'''

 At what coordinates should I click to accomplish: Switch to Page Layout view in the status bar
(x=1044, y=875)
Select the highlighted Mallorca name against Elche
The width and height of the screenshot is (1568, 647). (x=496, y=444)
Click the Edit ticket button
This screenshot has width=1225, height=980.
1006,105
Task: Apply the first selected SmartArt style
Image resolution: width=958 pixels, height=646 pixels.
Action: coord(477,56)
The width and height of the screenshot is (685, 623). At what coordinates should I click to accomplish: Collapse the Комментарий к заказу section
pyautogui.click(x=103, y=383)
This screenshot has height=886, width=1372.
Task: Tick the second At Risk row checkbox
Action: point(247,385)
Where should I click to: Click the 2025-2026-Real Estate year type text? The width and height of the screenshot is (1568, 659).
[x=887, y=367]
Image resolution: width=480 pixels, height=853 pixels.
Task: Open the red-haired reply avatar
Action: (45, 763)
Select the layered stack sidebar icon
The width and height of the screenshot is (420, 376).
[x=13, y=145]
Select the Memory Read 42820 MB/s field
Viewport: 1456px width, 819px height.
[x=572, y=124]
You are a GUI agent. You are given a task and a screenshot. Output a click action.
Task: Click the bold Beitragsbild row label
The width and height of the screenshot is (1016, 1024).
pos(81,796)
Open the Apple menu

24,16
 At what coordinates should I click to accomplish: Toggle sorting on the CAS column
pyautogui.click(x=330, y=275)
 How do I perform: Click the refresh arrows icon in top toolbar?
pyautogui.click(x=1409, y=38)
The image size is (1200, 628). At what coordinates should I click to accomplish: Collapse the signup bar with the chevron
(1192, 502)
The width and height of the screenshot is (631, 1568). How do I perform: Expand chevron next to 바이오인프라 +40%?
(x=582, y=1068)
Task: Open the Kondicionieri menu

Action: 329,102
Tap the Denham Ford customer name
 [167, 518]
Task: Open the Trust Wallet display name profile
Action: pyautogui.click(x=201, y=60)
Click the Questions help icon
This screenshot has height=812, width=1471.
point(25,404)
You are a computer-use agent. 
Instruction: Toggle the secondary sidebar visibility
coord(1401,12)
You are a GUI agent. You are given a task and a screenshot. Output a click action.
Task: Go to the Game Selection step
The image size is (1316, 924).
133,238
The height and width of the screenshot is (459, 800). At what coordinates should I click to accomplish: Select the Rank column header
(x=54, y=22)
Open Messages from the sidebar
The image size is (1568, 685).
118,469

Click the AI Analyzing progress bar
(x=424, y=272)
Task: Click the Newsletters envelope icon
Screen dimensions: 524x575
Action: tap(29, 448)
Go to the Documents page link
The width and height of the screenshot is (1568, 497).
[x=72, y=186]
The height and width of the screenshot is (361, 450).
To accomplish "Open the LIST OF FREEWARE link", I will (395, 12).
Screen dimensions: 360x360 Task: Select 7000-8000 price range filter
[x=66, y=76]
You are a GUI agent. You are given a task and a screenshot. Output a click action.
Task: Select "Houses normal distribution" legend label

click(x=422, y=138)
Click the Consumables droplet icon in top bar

'''

Find every line above that contains the word "Open", and copy each of those lines.

Task: Open the red-haired reply avatar
Open the Apple menu
Task: Open the Kondicionieri menu
Task: Open the Trust Wallet display name profile
Open Messages from the sidebar
To accomplish "Open the LIST OF FREEWARE link", I will (395, 12).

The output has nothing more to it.